- **Stored records**:
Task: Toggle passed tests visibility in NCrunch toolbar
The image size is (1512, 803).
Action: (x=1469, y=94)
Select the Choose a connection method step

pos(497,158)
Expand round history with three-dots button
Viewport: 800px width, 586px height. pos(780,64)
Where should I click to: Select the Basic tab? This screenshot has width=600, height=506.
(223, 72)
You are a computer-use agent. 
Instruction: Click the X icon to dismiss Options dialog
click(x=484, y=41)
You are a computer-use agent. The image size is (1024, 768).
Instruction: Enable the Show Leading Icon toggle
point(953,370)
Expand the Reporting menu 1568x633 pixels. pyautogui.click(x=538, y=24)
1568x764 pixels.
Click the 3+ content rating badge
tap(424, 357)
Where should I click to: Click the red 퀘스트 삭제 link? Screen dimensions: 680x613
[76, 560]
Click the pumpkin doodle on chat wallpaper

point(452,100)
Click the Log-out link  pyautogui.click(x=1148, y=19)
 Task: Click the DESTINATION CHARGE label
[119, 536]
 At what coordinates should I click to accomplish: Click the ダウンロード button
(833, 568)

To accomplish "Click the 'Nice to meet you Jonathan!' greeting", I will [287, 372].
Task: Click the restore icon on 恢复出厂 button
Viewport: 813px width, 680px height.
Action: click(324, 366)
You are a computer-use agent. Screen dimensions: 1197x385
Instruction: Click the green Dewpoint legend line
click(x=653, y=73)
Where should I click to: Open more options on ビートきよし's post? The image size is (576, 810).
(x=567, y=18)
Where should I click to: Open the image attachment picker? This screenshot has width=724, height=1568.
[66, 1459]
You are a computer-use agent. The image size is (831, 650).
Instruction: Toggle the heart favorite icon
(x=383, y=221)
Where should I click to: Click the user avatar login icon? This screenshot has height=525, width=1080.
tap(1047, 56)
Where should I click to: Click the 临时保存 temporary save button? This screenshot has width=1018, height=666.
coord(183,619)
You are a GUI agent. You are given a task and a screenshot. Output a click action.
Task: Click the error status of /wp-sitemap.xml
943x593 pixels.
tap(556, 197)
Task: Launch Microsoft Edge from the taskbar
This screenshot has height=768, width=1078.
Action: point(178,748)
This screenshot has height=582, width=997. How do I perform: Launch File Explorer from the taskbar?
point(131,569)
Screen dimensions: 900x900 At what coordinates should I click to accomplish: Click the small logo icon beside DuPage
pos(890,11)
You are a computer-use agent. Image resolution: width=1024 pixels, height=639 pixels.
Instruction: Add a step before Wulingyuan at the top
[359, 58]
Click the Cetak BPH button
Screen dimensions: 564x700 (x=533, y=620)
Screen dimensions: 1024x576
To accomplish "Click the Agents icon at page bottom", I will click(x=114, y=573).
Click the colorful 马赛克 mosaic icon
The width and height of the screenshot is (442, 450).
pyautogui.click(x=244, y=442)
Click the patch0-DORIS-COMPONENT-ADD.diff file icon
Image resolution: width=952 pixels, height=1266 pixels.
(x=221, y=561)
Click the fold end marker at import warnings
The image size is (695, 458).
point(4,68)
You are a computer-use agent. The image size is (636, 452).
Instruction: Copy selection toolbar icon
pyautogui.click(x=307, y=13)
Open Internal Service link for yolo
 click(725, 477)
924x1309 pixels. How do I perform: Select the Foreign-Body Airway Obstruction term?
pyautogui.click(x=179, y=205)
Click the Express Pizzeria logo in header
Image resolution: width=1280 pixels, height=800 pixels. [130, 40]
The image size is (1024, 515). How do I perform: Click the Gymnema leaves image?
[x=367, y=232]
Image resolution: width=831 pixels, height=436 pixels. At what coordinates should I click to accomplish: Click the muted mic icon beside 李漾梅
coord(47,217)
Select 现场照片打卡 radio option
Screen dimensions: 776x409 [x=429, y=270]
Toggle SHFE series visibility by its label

- **Exercise directions**:
Go through the entries. Report every line that contains the word "computer".

- **Output of the task**:
You are a computer-use agent. 
You are a computer-use agent. The image size is (1024, 768).
You are a computer-use agent. Screen dimensions: 1197x385
You are a computer-use agent. The image size is (831, 650).
You are a computer-use agent. Image resolution: width=1024 pixels, height=639 pixels.
You are a computer-use agent. The image size is (636, 452).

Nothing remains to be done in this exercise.